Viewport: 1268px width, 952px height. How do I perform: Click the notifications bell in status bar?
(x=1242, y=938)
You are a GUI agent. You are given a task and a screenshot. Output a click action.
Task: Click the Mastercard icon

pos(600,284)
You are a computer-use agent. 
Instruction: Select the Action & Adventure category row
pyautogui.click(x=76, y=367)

───

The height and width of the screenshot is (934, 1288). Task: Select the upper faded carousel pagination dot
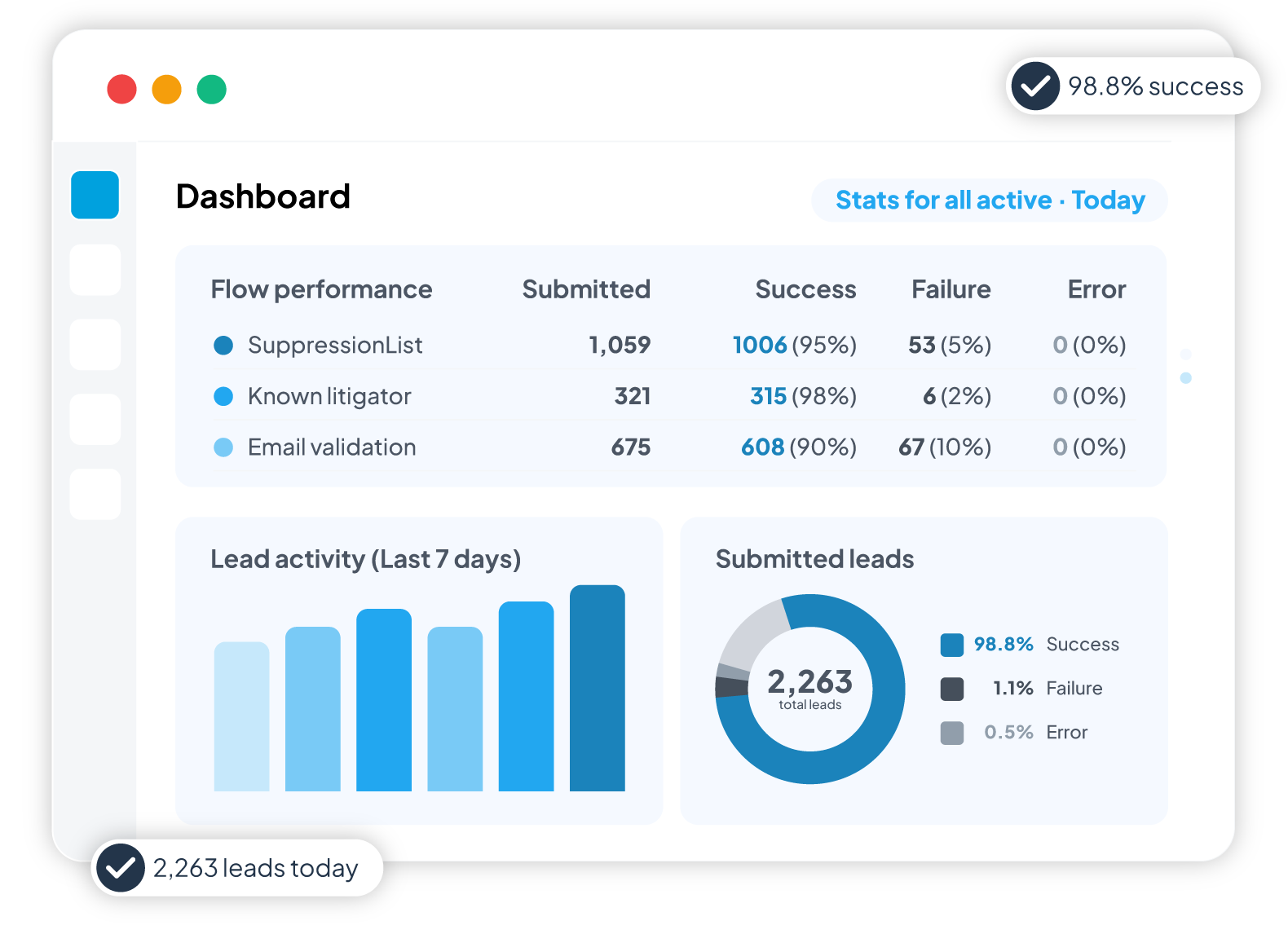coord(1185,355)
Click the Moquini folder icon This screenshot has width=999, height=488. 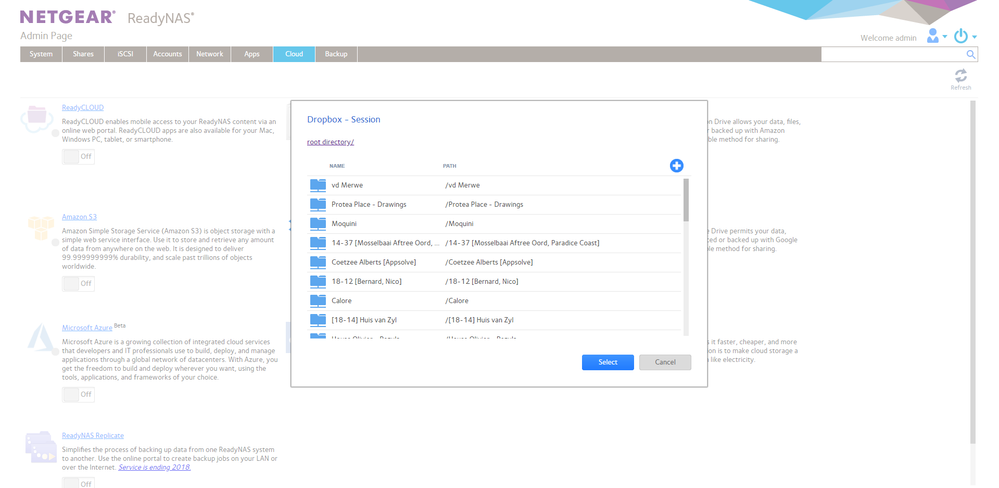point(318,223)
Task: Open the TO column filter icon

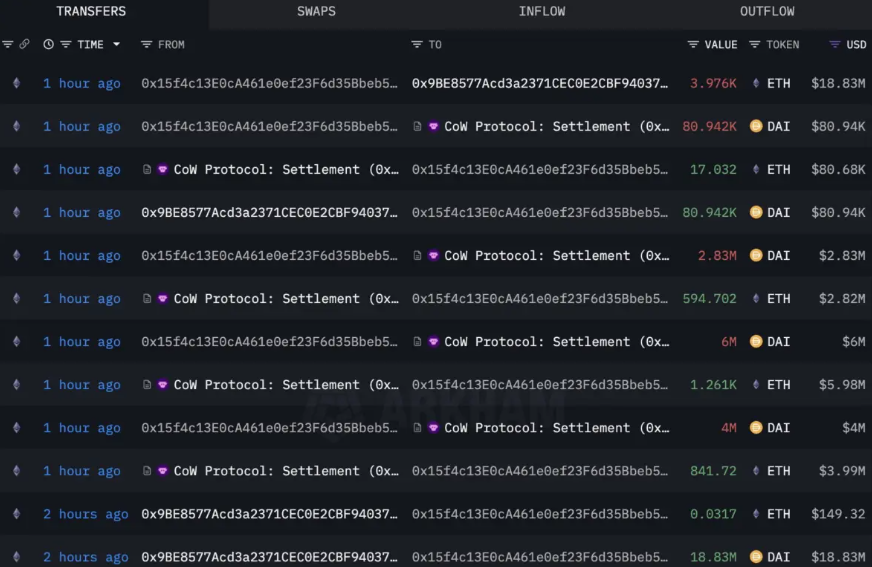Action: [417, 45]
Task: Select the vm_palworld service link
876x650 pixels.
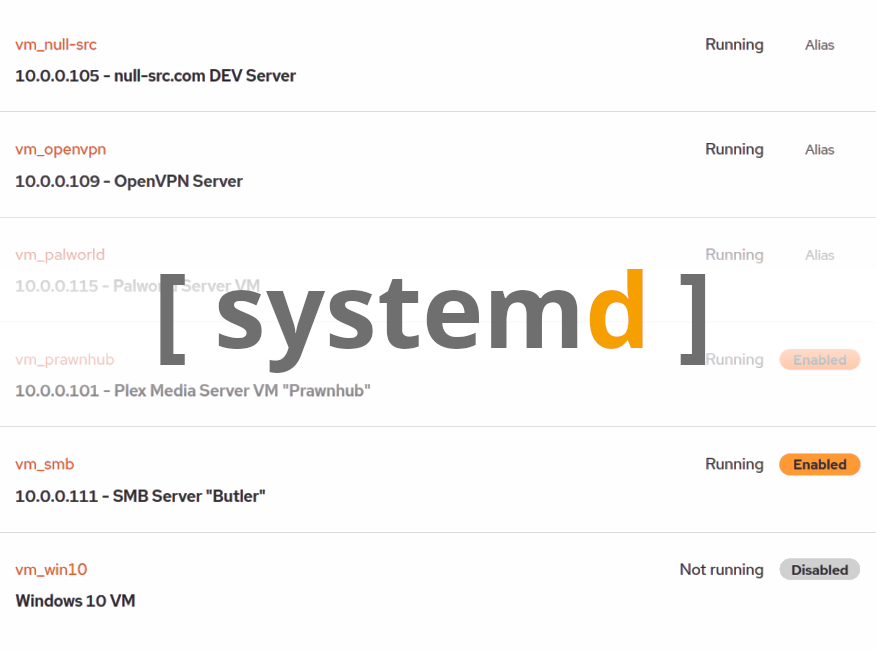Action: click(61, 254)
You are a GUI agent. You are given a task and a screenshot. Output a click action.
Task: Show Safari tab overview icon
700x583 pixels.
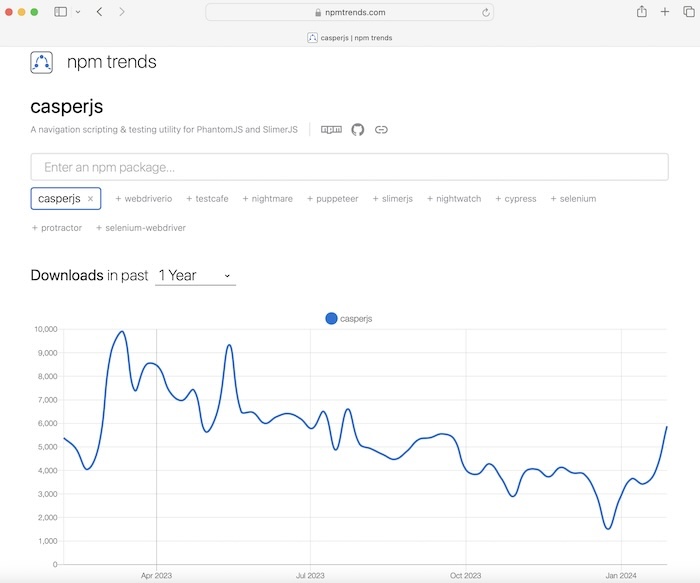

───

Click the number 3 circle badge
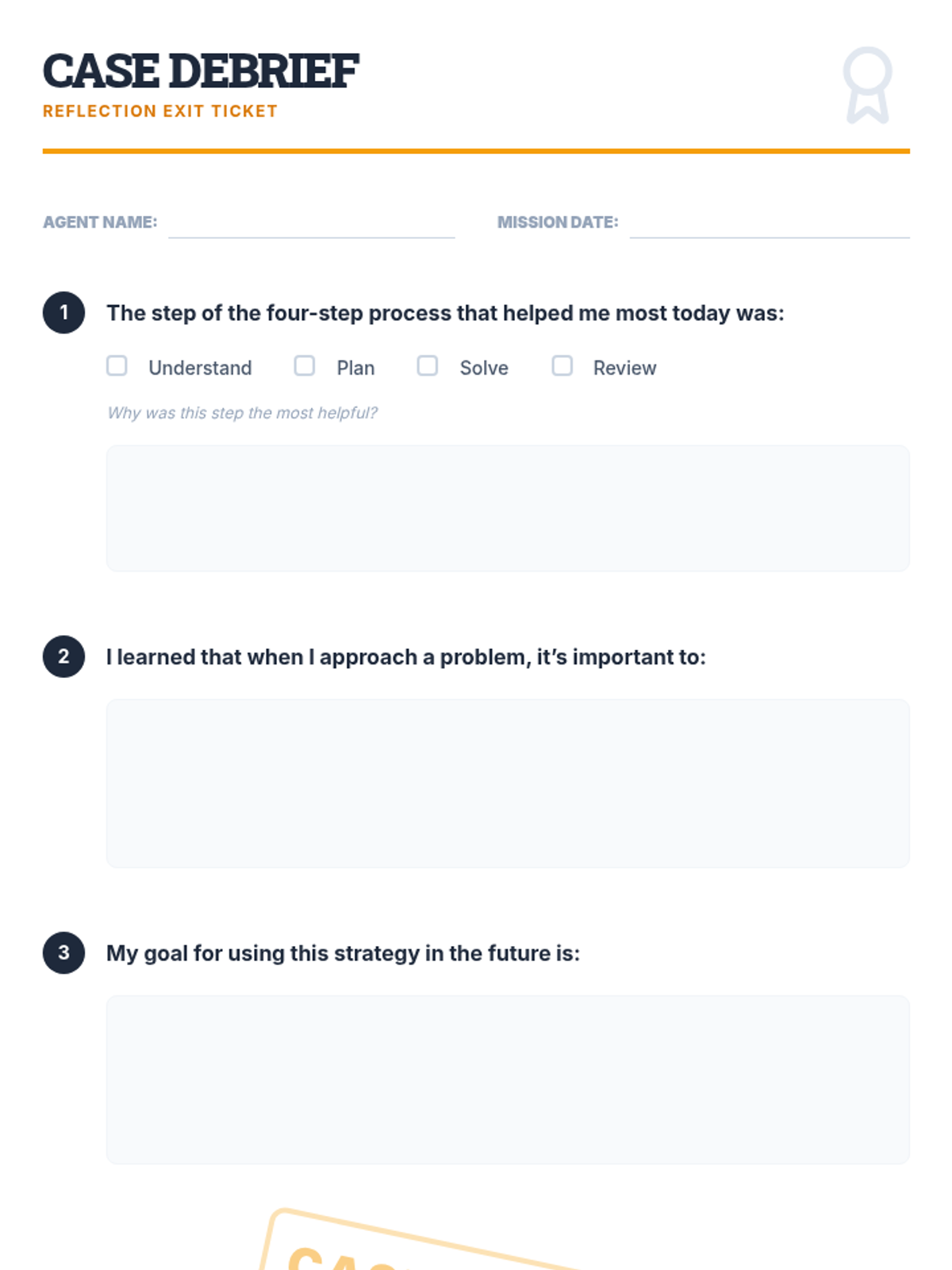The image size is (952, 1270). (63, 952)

───

Using the material above, transcribe exactly the lines from the one holding "Task: Select the vm_palworld service link" to the one holding "700x583 pixels.", both ends kept. Do not carry over any pictures.

Task: Select the vm_palworld service link
876x650 pixels.
Action: click(61, 254)
You are a GUI agent. You are given a task and a screenshot. Output a click action.
Task: Show Safari tab overview icon
700x583 pixels.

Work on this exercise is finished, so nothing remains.